One sale worth noting
936 S Cole Dr sold for $1,260,000 in cash. That's 5% above its $1,195,000 list price, in 2 days, with $0 in seller concessions.
What's my home worth?
Neighborhood-wide · last 12 months
Median sale price
$785,000
$334 per finished sqft
Up 2% from 2025's $769K median
The typical home that sold · last 12 months
4 BD / 3 BA
1,936 sqft above-grade
2,265 sqft finished total
By price tier · last 12 months
Entry
$625,000
Typical home
4 BD / 2 BA
Finished2,019 sqft
Total2,138 sqft
Mid
$782,500
Typical home
4 BD / 3 BA
Finished2,210 sqft
Total2,516 sqft
Upper
$1,100,000
Typical home
5 BD / 4 BA
Finished3,328 sqft
Total3,328 sqft
Will it sell, and how fast?
Neighborhood-wide · last 12 months
Median days on market
7 days
A tick faster than 2025's 8d (was 4d in 2023–24). Q2's eight sales came in at 2 days median.
% of asking price · by how fast they sold
101%
Week 1 · 21 sales
→
97%
Days 8–30 · 10 sales
→
93%
31+ days · 8 sales
Right-priced homes go at or above ask in the first week. Homes that miss leave roughly 8 points on the table past the first month.
% of listings that sold
2 of 41 didn't sell
95%
Steady mid-90s multi-year. No GME listing failed in Q2.

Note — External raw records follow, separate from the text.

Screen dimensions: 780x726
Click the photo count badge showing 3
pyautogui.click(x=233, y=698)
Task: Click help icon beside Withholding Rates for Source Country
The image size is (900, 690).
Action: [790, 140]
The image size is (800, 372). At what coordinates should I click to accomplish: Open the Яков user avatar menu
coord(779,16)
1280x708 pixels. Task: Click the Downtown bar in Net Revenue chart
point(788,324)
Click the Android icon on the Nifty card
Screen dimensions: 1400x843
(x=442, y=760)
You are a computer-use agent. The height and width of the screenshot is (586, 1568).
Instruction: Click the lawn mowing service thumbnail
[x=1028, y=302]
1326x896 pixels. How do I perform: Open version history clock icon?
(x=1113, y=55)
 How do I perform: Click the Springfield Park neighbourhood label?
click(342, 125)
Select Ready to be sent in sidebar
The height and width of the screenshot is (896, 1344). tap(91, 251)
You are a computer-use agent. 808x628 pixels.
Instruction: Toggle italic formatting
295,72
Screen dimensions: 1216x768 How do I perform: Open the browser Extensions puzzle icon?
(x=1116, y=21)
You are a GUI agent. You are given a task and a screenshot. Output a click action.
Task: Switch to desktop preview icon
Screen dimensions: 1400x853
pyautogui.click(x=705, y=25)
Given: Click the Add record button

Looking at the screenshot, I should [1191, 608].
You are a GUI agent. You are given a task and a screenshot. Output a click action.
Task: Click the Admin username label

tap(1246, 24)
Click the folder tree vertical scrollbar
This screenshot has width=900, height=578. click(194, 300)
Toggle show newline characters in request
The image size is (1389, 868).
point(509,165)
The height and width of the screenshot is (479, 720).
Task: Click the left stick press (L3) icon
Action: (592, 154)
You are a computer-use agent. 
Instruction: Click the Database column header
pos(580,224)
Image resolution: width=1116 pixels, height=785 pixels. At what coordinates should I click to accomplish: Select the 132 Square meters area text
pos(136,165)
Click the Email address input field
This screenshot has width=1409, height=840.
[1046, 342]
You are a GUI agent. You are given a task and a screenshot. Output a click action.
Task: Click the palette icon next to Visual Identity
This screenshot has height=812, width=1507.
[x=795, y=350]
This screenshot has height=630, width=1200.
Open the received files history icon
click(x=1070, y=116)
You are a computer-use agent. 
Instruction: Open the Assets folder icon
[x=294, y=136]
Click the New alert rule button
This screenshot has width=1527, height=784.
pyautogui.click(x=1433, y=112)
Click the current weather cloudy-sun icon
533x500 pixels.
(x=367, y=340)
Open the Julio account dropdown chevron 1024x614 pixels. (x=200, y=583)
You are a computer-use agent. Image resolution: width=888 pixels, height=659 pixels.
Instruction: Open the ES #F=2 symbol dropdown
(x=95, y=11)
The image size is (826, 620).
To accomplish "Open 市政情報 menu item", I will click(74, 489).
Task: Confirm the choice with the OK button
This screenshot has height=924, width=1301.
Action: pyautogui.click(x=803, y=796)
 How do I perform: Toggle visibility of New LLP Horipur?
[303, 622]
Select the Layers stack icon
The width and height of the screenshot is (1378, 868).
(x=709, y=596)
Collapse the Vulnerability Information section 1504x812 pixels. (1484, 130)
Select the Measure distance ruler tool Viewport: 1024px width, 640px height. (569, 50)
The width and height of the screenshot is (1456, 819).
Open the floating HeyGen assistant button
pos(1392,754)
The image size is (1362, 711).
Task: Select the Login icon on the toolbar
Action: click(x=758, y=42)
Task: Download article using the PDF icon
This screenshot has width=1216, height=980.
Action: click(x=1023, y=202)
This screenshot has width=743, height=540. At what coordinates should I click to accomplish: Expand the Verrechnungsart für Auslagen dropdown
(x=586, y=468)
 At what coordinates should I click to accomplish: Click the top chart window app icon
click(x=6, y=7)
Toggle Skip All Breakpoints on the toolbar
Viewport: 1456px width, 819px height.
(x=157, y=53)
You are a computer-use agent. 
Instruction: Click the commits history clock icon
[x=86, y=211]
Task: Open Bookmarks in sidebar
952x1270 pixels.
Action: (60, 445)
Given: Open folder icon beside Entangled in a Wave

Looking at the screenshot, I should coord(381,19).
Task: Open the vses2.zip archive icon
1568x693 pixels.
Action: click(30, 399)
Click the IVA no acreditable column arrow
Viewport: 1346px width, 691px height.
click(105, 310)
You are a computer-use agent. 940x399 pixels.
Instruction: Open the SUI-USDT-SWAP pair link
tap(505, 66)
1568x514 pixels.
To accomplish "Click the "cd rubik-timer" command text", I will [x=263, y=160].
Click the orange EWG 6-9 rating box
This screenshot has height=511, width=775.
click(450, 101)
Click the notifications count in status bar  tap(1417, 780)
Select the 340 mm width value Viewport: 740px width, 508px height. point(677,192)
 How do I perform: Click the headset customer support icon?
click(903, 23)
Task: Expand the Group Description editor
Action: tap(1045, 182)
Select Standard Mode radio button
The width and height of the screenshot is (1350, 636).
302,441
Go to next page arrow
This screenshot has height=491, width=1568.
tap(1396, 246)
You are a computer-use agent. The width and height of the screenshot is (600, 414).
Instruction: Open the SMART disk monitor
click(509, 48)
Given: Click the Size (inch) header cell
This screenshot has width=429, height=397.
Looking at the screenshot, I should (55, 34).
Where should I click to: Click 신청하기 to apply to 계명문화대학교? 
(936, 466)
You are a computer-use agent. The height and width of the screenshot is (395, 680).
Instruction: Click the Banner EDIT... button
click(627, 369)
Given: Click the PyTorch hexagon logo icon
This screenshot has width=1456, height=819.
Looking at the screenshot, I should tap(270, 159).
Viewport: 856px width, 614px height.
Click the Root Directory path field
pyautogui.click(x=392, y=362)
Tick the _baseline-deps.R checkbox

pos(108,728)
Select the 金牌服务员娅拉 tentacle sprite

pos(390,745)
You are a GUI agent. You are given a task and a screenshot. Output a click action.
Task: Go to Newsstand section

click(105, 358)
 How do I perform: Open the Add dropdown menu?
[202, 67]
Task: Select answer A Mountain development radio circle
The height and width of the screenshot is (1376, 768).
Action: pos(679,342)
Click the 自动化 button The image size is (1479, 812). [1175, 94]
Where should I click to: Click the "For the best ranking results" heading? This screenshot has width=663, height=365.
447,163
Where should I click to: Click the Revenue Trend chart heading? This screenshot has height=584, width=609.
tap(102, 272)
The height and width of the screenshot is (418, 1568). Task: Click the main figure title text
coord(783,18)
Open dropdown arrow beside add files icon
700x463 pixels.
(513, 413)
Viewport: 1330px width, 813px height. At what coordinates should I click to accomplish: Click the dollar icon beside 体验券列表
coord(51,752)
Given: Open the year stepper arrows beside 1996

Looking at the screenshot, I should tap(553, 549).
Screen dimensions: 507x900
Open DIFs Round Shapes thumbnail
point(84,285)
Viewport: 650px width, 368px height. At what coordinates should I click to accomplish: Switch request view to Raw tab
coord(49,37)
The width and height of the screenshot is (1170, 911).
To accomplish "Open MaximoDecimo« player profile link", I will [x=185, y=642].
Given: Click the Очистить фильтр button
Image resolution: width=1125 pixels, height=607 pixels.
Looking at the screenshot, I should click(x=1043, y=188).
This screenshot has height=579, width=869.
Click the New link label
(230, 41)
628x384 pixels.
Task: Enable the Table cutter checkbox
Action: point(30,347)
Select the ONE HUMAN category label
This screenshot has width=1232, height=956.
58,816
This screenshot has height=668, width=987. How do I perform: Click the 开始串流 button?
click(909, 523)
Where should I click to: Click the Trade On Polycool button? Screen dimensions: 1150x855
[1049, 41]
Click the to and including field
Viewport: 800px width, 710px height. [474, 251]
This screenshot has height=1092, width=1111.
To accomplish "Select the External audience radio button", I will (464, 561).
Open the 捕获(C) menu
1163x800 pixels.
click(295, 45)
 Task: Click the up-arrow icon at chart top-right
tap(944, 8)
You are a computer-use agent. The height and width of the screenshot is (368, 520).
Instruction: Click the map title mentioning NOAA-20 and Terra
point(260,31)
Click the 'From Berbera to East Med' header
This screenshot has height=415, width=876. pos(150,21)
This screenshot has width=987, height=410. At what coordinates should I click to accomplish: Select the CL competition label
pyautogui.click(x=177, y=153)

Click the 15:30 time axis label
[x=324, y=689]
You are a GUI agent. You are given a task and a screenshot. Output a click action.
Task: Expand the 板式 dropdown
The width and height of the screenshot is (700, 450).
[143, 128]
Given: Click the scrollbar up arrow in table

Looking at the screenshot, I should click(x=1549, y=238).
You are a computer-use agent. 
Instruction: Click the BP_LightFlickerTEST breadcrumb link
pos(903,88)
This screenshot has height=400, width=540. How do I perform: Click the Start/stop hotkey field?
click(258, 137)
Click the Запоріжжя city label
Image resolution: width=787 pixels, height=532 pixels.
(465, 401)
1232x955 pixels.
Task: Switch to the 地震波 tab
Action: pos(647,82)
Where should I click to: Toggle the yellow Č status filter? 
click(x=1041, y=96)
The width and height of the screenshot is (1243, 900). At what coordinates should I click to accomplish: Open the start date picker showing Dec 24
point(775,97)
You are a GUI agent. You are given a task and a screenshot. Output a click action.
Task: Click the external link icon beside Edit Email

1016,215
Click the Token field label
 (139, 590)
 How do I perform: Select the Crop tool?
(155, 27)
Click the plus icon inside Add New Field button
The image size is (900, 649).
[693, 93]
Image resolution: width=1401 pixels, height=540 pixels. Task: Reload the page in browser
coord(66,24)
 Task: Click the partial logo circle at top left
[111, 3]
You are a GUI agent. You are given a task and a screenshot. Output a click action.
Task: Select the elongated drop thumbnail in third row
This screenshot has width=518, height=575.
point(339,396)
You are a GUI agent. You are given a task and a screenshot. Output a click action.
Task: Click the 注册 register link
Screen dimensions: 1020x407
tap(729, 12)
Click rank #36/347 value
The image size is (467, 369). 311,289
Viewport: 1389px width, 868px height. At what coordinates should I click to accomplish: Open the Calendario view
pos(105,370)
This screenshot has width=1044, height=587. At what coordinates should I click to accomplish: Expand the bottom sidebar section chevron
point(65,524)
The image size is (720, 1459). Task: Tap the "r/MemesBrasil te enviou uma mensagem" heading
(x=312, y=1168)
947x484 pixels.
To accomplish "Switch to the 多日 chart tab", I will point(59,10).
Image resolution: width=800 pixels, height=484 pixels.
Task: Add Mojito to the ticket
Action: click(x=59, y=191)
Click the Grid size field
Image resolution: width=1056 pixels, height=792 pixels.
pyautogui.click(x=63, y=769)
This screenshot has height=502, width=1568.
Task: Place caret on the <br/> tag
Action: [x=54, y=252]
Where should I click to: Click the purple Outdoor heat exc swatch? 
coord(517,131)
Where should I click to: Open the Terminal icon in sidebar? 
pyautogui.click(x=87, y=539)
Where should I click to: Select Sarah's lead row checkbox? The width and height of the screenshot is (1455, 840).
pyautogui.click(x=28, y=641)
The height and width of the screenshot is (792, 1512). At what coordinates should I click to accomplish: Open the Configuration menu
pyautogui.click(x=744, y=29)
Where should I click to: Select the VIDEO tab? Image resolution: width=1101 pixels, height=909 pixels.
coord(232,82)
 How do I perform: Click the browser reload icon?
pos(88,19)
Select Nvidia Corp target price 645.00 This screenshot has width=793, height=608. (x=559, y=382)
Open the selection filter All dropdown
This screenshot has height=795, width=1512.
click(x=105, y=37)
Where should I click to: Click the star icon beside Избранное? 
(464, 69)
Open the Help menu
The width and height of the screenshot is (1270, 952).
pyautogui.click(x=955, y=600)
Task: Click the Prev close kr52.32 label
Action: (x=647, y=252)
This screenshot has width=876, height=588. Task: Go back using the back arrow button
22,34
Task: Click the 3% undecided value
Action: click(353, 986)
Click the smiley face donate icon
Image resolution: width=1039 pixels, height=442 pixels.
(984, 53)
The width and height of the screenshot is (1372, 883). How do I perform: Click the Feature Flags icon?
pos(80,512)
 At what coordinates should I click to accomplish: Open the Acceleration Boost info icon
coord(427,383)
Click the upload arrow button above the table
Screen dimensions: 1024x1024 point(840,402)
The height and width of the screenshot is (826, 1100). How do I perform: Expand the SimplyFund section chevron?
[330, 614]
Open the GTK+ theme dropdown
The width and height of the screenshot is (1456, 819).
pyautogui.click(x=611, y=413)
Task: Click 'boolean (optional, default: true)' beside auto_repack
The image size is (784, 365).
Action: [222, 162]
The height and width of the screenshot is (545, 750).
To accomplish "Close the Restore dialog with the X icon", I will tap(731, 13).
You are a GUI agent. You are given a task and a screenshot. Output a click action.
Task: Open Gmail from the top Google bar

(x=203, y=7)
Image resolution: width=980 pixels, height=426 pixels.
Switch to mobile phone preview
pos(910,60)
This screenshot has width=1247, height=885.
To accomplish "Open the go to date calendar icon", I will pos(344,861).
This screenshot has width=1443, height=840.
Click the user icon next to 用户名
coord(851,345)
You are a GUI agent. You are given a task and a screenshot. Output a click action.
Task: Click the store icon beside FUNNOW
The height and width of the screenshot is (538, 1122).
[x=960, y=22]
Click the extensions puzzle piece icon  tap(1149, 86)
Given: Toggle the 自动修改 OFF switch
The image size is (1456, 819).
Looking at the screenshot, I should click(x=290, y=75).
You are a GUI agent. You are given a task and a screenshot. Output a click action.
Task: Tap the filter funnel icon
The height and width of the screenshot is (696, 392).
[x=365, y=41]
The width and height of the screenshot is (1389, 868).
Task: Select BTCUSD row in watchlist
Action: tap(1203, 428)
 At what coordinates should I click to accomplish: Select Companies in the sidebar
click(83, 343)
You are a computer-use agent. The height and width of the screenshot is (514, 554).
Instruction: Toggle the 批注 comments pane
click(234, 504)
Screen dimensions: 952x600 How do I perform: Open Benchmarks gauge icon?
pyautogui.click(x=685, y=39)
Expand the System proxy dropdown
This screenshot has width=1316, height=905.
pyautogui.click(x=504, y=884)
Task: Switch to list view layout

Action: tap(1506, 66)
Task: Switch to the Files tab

W Alaska Pl · 269 days · expired March 2026
$765,000 → $765,000 · no reductions
W Virginia Dr · 92 days · expired December 2025
$799,000 → $750,000 · 2 price reductions
What's the buyer pricing pressure?
Neighborhood-wide · last 12 months
% of asking price
98%
Buyers have paid within 2% of asking for three straight years.
Q2 2026 specifically
99%
Of asking price
Q1 was 102%. The over-ask heat cooled. Sales pace did not.
8
Q2 sales
2d
Median days on market
The 98% headline still averages two different stories. The homes that priced right and went at or above ask, and the ones that had to come down to find a buyer. Another 8 sales closed below ask without ever cutting their list price. That negotiation happened at the offer table or during inspections.
At or above asking
46%
18 of 39 sales closed at the original asking price or higher.
Had a price reduction
33%
13 of 39 sales lowered their original asking price before finding a buyer.
Seller-paid concessions
What sellers paid out at closing, deducted from the sale price.
64%
25 of 39 sales had concessions
$10,000
Median paid by sellers
Q3 '25
64%
$10,436
9 of 14
Q4 '25
70%
$3,000
7 of 10
Q1 '26
71%
$17,000
5 of 7
Q2 '26
50%
$12,500
4 of 8
Q2 breaks the climb. After a year of concessions trending up, only 4 of 8 buyers asked for closing-cost help. The split ran clean down the middle of the market. All three sales at $1.1M and up closed with zero concessions, while every financed sale under $1M paid between $7,000 and $20,500. Eight sales is a small sample. The pattern worth watching is who pays, not the single-quarter number.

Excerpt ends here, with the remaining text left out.